Not-quite-so-new-guy
Sep 14, 2006
13
0
0
Saskatoon, SK
mrapii said:
Since then I have upgraded the brakes and I am much happier with the pedal feel now.
What did you do to upgrade yours?
 
Sep 1, 2006
6,687
33
0
Tampa Bay Area
evan said:
As far as I know, the system is still completely stock. The car is new to me but everything else on the car is stock so I don't imagine they modified it in any way.

So, would you suggest replacing the brake lines and bleeding the brakes as a first step? I've never bled brakes before, is there a how-to somewhere I could read?

The brake hose suggestion has nothing to do with the problem, it's just a good idea because they tend to dry rot over time. As for the master, the only real way it would do this is if it were improperly sized.( out of another application) Brake bleeding goes a little like this: get to the bleeder screw on the wheel in question and get a helper to depress the pedal. Once it is depressed, open the bleeder screw and let fluid gush out. Then, close the screw, and have the helper let off the pedal once the screw is tightend.Do this a couple of times until nothing but fluid comes out( no air). If changing the fluid, do it until clean fluid comes out. If changing all the fluid, you can also gravity bleed it first, by opening the bleeder and letting gravity take it's course until fresh fluid comes out, then follow the other procedure. If you do decide to change the hoses, remember to put new copper washers on the front caliper banjo bolts or it will be more likely to leak.

I'd pull the drums and see if the wheel cylinders are leaking in back too.
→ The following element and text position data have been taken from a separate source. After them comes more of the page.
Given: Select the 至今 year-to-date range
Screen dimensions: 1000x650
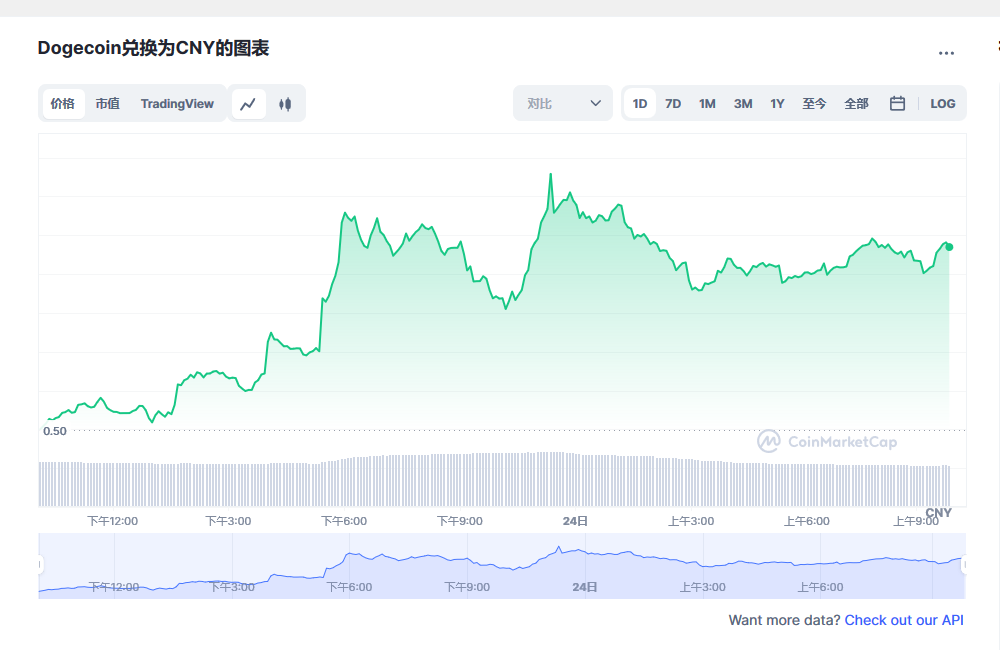Looking at the screenshot, I should [x=814, y=103].
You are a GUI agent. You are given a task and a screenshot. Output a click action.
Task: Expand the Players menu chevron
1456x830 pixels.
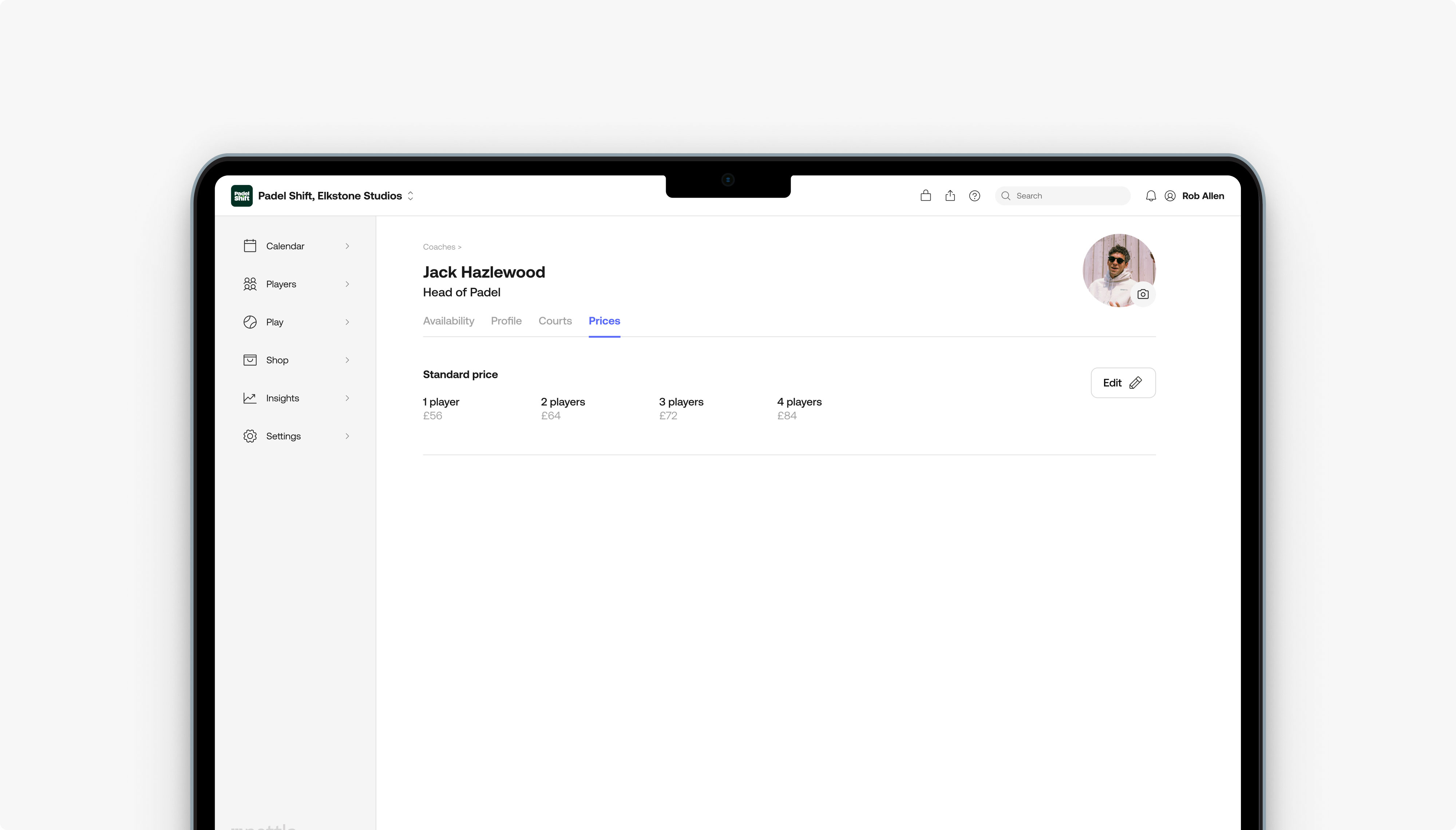pos(347,284)
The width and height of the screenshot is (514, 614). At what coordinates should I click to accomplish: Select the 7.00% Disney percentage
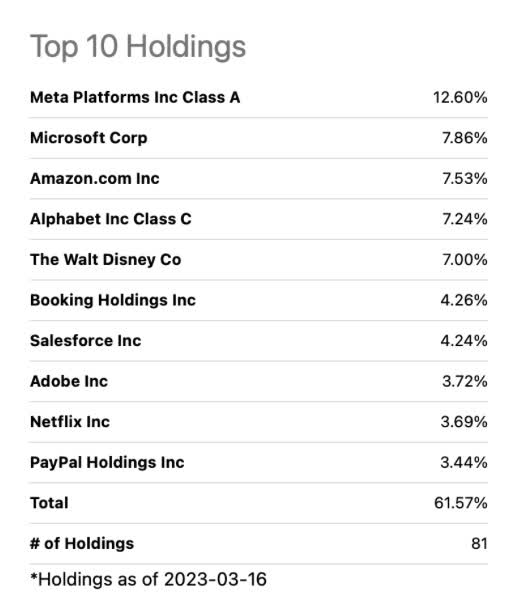pos(465,260)
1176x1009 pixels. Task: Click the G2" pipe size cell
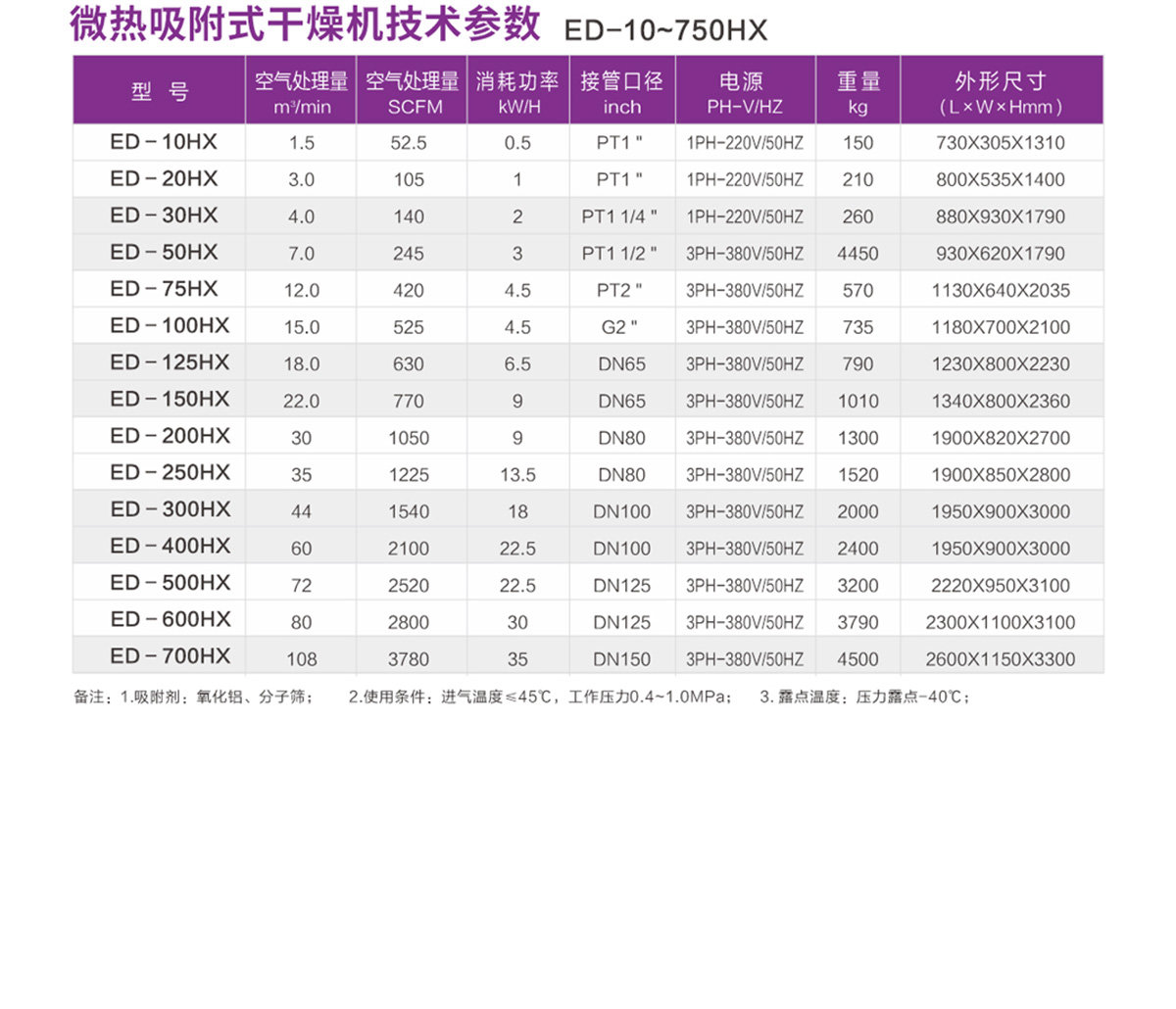coord(620,327)
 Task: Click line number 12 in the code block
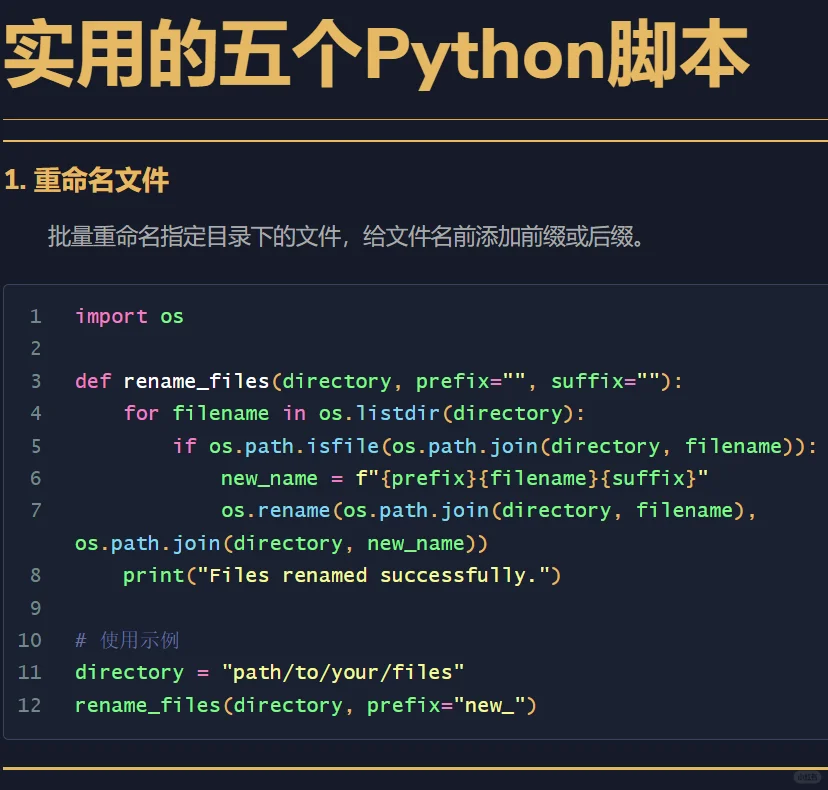point(30,705)
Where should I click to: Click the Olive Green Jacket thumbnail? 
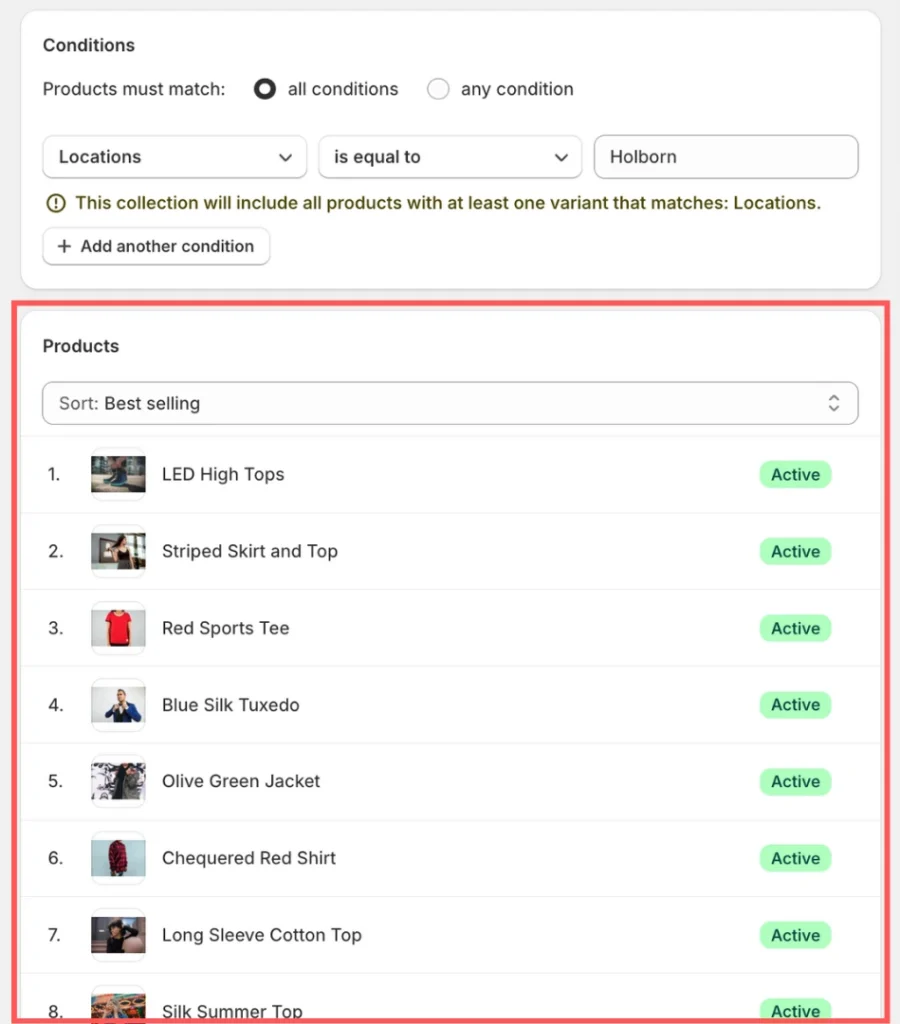click(118, 782)
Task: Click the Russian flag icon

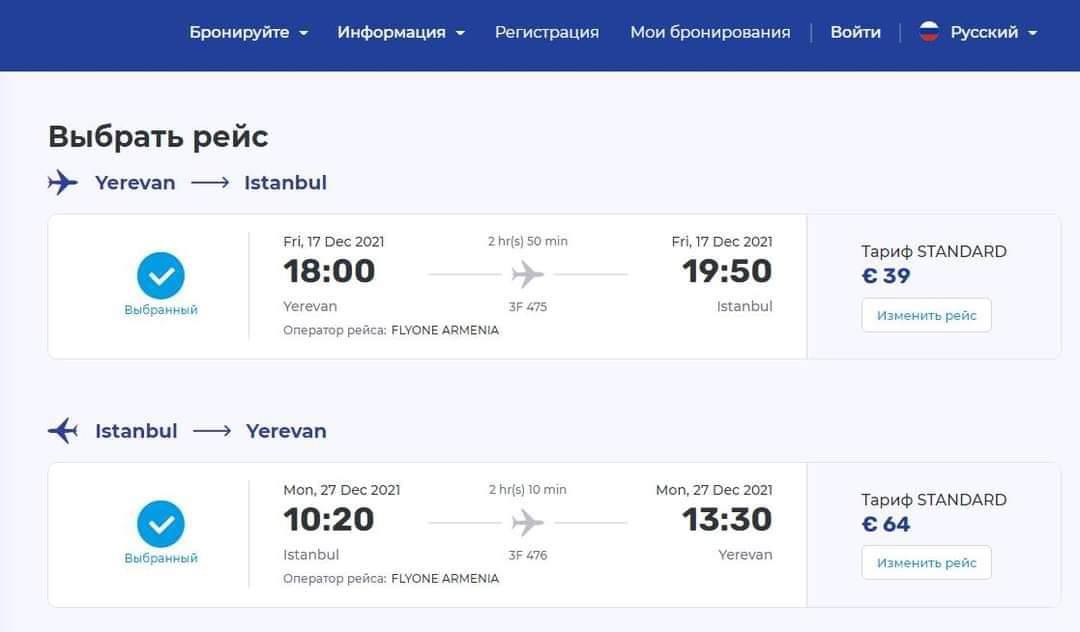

If so, new ones are only $10 ea, so go ahead and replace them and the shoes.Remember to leave the parking brake off when trying to remove the drums.
 

ONE EYE

Greasemonkey
Aug 24, 2006
133
0
0
in front of the computer...
if the wheel cylinder is leaking you will see it on the back/bottom of the drum. and that will cause it to lock up, if the cylinders are good the brakes are probably just set up too high. they tend to lock up if they are.
 

mrapii

Greasemonkey
Jan 5, 2006
198
0
0
Waipahu, HI
"What did you do to upgrade yours?"

On my 1979 El Camino I replaced the front calipers and rotors with SSBC dual piston calipers and SSBC slotted rotors. I also used metallic/ceramic rear shoes with the larger wheel cylinders from the Chevy Blazer. Lastly I replaced the stock rubber flex hoses with braided SS hoses from Russell. The improvement is very noticeable but if you want the eyeball straining stops that only a big brake upgrade will give you, replace the front rotors with 13" large rotors and install rear disc brakes. Be prepared to make a large investment in your brake system upgrades, at least $2000 or even more. My upgraded brakes cost me about $800, but I did all the labor myself.
 

pontiacgp

blank
Mar 31, 2006
29,270
20,413
113
Kitchener, Ontario
mrapii...for the rear wheel cylinders you said you used the Blazer cylinders. I used the cylinders for an S10 non power brake which come with larger diameter pistons and fit the G body back plates. Do the Blazer cylinders fit the backing plate in the G body?